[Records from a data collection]
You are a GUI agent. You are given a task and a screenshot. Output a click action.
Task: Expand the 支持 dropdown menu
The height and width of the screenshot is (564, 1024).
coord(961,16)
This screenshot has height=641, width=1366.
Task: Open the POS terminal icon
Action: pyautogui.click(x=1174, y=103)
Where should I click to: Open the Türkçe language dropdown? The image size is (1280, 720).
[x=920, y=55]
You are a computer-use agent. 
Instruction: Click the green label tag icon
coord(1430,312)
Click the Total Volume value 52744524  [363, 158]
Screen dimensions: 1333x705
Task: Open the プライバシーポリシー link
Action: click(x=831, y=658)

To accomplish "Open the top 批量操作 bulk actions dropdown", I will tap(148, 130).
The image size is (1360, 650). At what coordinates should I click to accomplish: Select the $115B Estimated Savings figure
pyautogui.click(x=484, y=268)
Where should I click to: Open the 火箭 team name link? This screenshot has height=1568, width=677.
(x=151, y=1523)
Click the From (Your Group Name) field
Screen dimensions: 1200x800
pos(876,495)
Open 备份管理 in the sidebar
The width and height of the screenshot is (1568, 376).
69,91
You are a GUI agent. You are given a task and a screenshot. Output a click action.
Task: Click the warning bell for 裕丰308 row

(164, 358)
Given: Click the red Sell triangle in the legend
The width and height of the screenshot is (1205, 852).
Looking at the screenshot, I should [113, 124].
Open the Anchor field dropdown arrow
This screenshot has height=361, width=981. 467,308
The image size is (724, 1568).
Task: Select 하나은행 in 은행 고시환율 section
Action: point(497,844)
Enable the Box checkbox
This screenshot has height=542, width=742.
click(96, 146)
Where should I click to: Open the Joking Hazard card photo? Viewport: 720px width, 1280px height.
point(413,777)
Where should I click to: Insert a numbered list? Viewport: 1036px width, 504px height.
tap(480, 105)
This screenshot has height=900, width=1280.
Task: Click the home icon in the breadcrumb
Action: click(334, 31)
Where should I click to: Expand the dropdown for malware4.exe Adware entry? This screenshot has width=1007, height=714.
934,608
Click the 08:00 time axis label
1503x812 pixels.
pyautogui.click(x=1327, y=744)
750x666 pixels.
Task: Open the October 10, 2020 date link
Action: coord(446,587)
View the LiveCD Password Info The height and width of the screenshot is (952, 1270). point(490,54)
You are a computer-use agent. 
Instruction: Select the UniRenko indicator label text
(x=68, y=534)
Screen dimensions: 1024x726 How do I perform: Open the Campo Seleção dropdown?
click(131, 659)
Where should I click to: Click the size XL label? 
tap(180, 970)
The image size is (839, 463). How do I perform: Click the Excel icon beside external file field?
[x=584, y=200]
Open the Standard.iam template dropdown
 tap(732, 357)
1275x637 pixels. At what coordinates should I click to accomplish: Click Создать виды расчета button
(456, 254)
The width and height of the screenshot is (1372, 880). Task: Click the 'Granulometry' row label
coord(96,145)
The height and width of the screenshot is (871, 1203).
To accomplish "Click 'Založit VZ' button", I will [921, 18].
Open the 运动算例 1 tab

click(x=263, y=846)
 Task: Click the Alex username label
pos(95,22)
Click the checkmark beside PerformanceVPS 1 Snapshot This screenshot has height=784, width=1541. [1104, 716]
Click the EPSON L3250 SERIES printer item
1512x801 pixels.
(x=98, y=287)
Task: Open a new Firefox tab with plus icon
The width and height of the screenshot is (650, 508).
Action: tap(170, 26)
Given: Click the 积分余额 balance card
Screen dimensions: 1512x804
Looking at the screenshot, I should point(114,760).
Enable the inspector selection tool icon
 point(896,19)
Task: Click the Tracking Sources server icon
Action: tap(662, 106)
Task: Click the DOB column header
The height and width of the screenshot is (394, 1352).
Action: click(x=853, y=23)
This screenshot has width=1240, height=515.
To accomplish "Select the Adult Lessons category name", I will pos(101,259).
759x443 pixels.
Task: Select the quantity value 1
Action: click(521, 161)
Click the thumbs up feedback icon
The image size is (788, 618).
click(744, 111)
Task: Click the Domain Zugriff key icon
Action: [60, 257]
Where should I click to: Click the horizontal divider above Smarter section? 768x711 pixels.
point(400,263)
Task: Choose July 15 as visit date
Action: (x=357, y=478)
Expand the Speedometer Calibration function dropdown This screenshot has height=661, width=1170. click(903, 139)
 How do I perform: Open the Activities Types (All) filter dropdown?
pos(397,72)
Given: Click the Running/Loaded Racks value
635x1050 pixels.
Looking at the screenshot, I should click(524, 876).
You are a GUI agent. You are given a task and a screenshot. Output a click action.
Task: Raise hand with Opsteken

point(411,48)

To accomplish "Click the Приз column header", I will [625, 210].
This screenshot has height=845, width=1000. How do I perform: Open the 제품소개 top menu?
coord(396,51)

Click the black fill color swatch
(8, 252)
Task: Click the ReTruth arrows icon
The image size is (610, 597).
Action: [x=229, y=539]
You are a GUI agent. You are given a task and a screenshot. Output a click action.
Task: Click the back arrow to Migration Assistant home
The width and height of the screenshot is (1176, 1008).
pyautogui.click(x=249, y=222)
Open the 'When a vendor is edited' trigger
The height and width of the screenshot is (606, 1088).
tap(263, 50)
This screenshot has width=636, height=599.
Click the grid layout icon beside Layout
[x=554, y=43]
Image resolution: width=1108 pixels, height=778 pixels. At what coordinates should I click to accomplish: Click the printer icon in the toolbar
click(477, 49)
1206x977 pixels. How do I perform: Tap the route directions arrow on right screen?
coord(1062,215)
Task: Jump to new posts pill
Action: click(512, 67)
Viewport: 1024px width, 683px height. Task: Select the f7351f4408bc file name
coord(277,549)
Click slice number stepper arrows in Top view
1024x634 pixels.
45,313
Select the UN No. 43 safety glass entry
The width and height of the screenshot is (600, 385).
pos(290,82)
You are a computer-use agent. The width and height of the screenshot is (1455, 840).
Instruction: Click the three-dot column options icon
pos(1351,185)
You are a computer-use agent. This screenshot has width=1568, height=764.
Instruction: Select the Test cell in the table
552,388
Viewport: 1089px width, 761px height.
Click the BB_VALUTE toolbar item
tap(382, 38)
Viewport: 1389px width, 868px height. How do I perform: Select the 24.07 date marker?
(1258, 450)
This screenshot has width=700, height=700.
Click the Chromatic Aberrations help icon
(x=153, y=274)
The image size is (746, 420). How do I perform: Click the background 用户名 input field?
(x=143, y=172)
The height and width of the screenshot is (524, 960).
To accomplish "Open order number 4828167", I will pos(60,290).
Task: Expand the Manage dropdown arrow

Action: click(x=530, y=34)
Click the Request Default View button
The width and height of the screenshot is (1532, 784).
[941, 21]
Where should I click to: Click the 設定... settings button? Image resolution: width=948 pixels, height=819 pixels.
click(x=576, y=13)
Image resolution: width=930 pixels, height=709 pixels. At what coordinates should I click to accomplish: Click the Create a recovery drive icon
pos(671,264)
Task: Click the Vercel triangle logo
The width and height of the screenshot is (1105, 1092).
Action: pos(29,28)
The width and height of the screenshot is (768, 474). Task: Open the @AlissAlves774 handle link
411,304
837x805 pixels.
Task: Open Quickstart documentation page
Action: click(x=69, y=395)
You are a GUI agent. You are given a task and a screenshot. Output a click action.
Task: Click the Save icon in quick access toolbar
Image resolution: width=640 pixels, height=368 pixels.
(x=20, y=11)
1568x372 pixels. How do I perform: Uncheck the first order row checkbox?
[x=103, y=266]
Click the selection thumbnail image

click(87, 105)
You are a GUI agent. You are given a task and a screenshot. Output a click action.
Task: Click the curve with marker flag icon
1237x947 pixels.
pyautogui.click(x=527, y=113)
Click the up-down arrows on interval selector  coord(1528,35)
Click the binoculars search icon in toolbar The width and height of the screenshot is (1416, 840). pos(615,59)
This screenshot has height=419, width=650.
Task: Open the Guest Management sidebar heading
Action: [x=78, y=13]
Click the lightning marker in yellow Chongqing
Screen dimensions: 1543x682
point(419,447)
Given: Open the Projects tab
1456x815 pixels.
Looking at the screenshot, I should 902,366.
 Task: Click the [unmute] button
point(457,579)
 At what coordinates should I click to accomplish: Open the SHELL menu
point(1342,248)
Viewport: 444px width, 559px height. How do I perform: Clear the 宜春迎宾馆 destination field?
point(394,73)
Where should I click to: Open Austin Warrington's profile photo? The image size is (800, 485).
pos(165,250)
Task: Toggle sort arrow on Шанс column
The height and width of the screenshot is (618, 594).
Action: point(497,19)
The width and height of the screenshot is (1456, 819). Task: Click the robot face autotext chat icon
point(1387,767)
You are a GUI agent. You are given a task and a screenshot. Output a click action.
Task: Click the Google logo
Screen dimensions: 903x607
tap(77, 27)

▶ What you should do
Which lines of the data contain the word "logo"? Copy each one.

▶ Answer to this problem
Task: Click the Vercel triangle logo
Task: Click the Google logo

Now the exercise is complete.